# Boot Menü Countdown



## ITA (21. Mai 2007)

Hi Leute

Ich habe auf einer Partition XP drauf und auf der anderen Ubuntu.
Wenn ich den PC starte kommt ein  Boot Menü , wo ich ausuchen kann was ich für ein Betriebssystem haben will und ein Countdown ist auch dabei.

Wie kann ich den Bootloader so umstellen das automatisch XP gestartet wird oder einfach der Countdown wegbleibt.

Ist ziemlich lästig wenn man den Rechner anmacht und dann vergisst XP zu wählen.
Ich hatte schon ein Vorschlag vom meinem Lehrer aber habs nicht gecheckt.
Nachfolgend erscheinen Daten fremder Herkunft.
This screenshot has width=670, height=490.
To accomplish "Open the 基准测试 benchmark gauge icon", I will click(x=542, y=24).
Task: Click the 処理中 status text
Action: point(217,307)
Könnt ihr mir weiterhelfen?
Falls ihr Infos über meine Partionen braucht, die kommen nach.

mfg ITA


----------



## campari (21. Mai 2007)

Welchen Bootloader verwendest du?

Bei Grub: /boot/grub/menu.lst mit vi öffnen. 
Den Eintrag von default=0 auf vermutlich 2 setzen, je nachdem an welcher Stelle Dein XP auftaucht (title).

Chers


----------



## Raubkopierer (21. Mai 2007)

Du kannst noch dazu die Anzeigezeit des Bootloaders in der selben Datei unter Timeout einstellen. Der Wert wird dabei in Sekunden angegeben.
Auch glaube ich, dass du die Datei mit Rootrechten öffnen musst um sie abspeichern zu können.


----------



## ITA (21. Mai 2007)

wie kann ich die datei den öffnen? normal öfnnen und ändern geht ja nicht


----------



## Navy (21. Mai 2007)

Bitte führ aus und ließ: "man sudo"!


----------



## Raubkopierer (21. Mai 2007)

Du öffnest das Terminal (welche Distribution benutzt du?) und gibst dort ein:


```
sudo gedit /boot/grub/menu.lst
```

Nun wirst du nach deinem Root-Passwort gefragt und die Datei wird mit dem Gnome-Editor geöffnet und du kannst sie verändern und entsprechend speichern.
Solltest du GEdit nicht installiert haben ersetzt du "gedit" mit einem anderen Editor oder einfach mit vi


----------



## ezias (1. Juni 2007)

So wie sich das anhört möchtest du Linux wieder Runter vom Rechner haben bzw nicht mehr nutzen. Ansonsten verstehe ich nicht warum du den Countdown weg haben möchtest. Sollte das der Fall sein legst du deine Windows CD ein bootest von der und wählst statt installieren reparieren aus. In dem Repair modus tippst du dann "fixmbr" ein. Der Befehl löscht deinen Master Boot Record bzw schreibt Windows relevantes zeug rein. Danach ist der Linux Bootloader weg und es wird automatisch wieder Windows gestartet.
Sollte es nicht der Fall sein das du den Linux Bootloader loswerden willst mach das was die Leute vor mir geschrieben haben. Einziger Tipp noch zähle nach an welcher Stelle Windows aufgelistet ist beginnend mit 0.
Also
0 Linux
1 Windows
somit müsstest du 1 als default setzen.


----------